[Stored records]
━━━━━━━━━━
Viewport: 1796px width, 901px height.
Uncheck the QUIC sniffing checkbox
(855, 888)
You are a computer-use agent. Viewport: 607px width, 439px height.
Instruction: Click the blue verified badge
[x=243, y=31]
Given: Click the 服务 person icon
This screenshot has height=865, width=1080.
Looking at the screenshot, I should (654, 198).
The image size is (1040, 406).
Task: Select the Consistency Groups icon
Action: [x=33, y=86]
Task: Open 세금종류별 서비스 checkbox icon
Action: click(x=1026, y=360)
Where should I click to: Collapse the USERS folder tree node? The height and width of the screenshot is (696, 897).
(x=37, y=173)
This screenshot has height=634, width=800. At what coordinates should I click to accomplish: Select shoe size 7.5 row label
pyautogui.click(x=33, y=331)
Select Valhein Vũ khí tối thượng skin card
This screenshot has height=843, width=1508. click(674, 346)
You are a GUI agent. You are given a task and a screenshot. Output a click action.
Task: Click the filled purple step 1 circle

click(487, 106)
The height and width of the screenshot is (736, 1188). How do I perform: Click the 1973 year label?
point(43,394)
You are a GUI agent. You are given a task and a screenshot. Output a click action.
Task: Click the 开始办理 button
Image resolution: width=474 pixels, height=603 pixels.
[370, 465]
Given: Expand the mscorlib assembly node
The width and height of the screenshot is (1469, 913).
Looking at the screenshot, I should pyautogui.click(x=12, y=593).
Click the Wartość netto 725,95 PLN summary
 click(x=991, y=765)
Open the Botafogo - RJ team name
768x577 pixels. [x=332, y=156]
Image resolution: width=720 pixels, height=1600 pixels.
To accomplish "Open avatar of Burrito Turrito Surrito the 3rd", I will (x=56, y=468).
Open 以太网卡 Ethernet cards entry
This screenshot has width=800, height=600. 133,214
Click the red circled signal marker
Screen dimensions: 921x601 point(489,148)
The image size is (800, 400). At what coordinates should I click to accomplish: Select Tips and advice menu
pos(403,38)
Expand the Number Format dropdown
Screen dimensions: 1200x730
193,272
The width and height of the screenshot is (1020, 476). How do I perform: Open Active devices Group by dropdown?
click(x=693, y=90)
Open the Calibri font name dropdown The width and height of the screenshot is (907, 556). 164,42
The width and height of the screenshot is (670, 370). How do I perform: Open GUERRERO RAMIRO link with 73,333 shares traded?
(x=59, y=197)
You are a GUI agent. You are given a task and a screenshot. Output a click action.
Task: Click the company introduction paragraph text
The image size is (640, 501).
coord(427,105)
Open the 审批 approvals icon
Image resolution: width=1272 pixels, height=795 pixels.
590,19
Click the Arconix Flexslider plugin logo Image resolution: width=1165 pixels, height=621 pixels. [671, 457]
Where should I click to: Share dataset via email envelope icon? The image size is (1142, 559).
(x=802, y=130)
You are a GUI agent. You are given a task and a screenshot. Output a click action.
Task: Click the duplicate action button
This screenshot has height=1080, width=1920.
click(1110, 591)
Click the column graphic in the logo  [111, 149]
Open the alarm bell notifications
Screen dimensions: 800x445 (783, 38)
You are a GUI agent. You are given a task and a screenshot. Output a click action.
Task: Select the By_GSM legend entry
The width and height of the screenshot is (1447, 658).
━━━━━━━━━━
**Required action**. Copy task for the entries above: every line with the string "Expand".

**Reply**.
Given: Expand the mscorlib assembly node
Expand the Number Format dropdown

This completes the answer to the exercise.